• **RECORDS SUPPLIED**
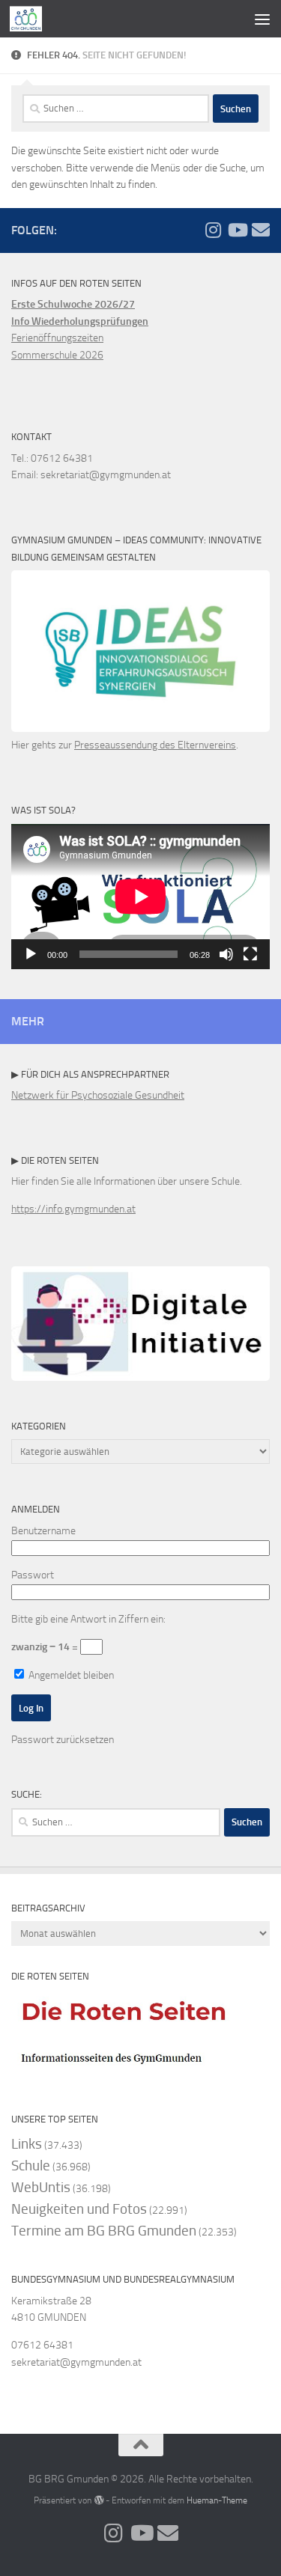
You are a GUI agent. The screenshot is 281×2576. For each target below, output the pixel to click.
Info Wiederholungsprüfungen (79, 321)
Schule (30, 2165)
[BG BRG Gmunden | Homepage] (31, 18)
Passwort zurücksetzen (62, 1739)
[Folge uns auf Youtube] (237, 230)
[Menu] (262, 18)
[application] (140, 896)
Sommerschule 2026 (57, 355)
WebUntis (40, 2187)
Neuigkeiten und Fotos (79, 2209)
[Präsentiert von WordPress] (98, 2500)
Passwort (32, 1575)
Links (26, 2143)
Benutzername (43, 1530)
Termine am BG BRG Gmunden (103, 2230)
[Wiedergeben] (30, 954)
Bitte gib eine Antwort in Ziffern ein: (88, 1619)
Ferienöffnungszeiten (57, 338)
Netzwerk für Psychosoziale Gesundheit (97, 1095)
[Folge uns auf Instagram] (213, 230)
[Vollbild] (250, 954)
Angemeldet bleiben (70, 1675)
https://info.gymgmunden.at (73, 1209)
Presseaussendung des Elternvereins (155, 745)
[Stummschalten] (226, 954)
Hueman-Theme (217, 2500)
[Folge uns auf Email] (261, 230)
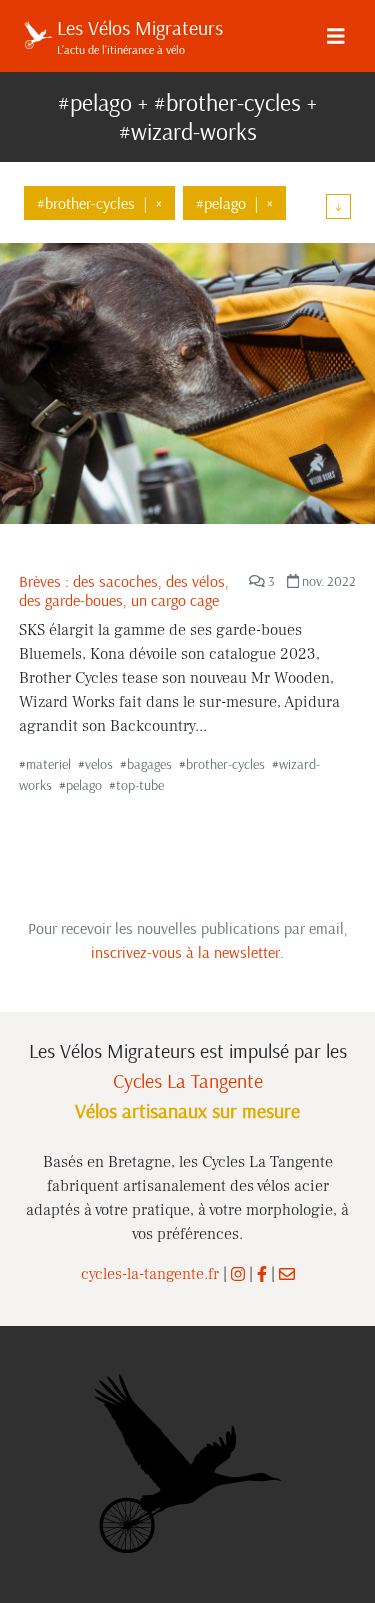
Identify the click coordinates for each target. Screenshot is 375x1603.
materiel (48, 764)
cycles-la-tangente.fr (150, 1274)
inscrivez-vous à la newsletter (185, 952)
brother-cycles (225, 764)
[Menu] (336, 36)
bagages (149, 764)
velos (99, 764)
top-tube (140, 785)
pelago (84, 785)
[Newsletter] (287, 1274)
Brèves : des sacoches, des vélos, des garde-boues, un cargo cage (124, 590)
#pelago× (234, 203)
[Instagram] (238, 1274)
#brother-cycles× (99, 203)
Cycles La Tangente (188, 1080)
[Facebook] (262, 1274)
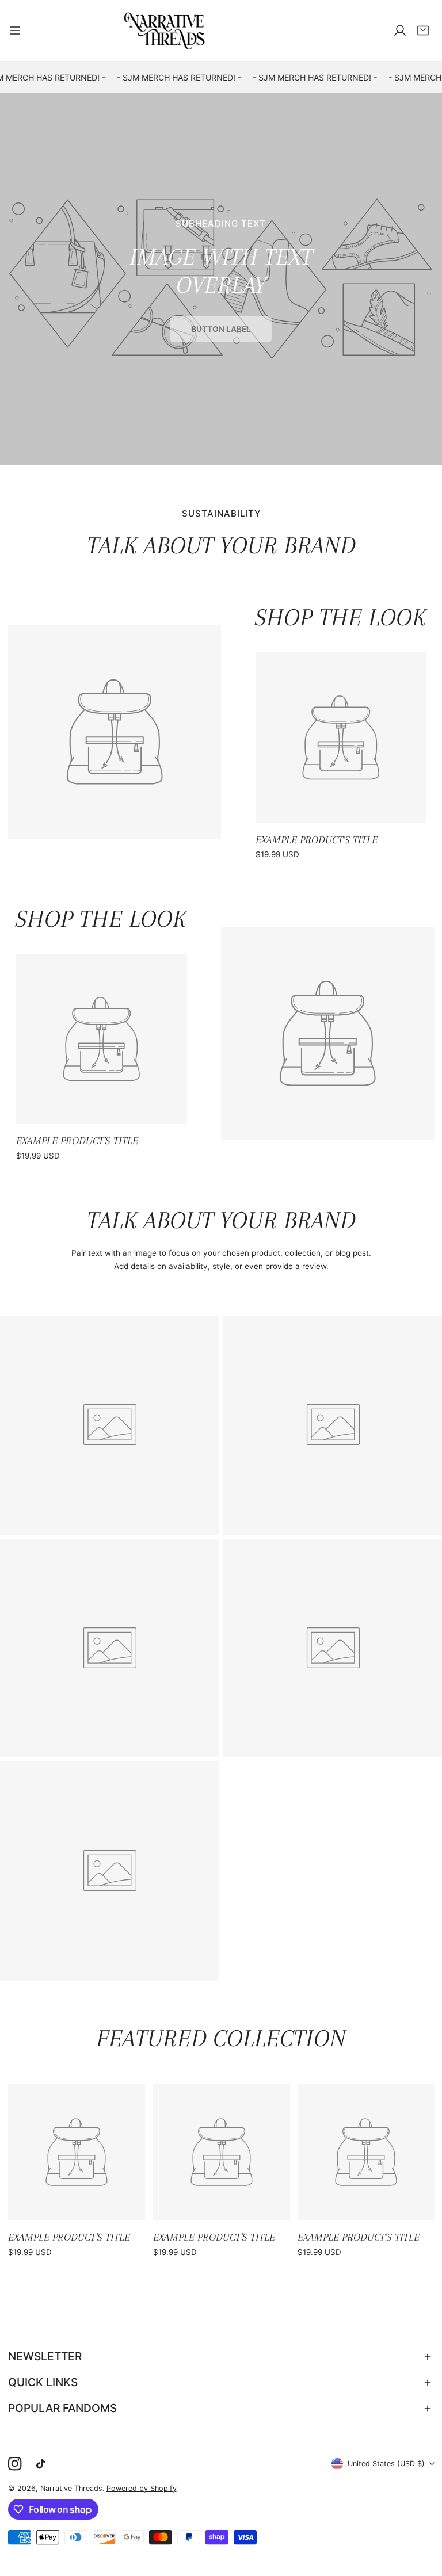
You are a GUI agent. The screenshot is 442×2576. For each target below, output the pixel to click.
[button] (423, 30)
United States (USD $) (386, 2463)
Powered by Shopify (141, 2488)
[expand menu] (15, 30)
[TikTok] (43, 2463)
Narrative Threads (71, 2488)
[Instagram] (15, 2463)
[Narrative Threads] (164, 30)
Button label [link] (221, 329)
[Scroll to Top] (422, 2516)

• **WHAT YOU WILL DO**
Every line from the one that holds "Netzwerk für Psychosoziale" to the end of the listing should be output exactly, with pictures left out, please.

• **ANSWER AREA**
Netzwerk für Psychosoziale Gesundheit (97, 1095)
[Folge uns auf Instagram] (213, 230)
[Vollbild] (250, 954)
Angemeldet bleiben (70, 1675)
https://info.gymgmunden.at (73, 1209)
Presseaussendung des Elternvereins (155, 745)
[Stummschalten] (226, 954)
Hueman-Theme (217, 2500)
[Folge uns auf Email] (261, 230)
Identify the click coordinates for each target. Screenshot is 375x1603.
materiel (48, 764)
cycles-la-tangente.fr (150, 1274)
inscrivez-vous à la newsletter (185, 952)
brother-cycles (225, 764)
[Menu] (336, 36)
bagages (149, 764)
velos (99, 764)
top-tube (140, 785)
pelago (84, 785)
[Newsletter] (287, 1274)
Brèves : des sacoches, des vélos, des garde-boues, un cargo cage (124, 590)
#pelago× (234, 203)
[Instagram] (238, 1274)
#brother-cycles× (99, 203)
Cycles La Tangente (188, 1080)
[Facebook] (262, 1274)
You are a GUI agent. The screenshot is 442×2576. For each target below, output the pixel to click.
[button] (423, 30)
United States (USD $) (386, 2463)
Powered by Shopify (141, 2488)
[expand menu] (15, 30)
[TikTok] (43, 2463)
Narrative Threads (71, 2488)
[Instagram] (15, 2463)
[Narrative Threads] (164, 30)
Button label [link] (221, 329)
[Scroll to Top] (422, 2516)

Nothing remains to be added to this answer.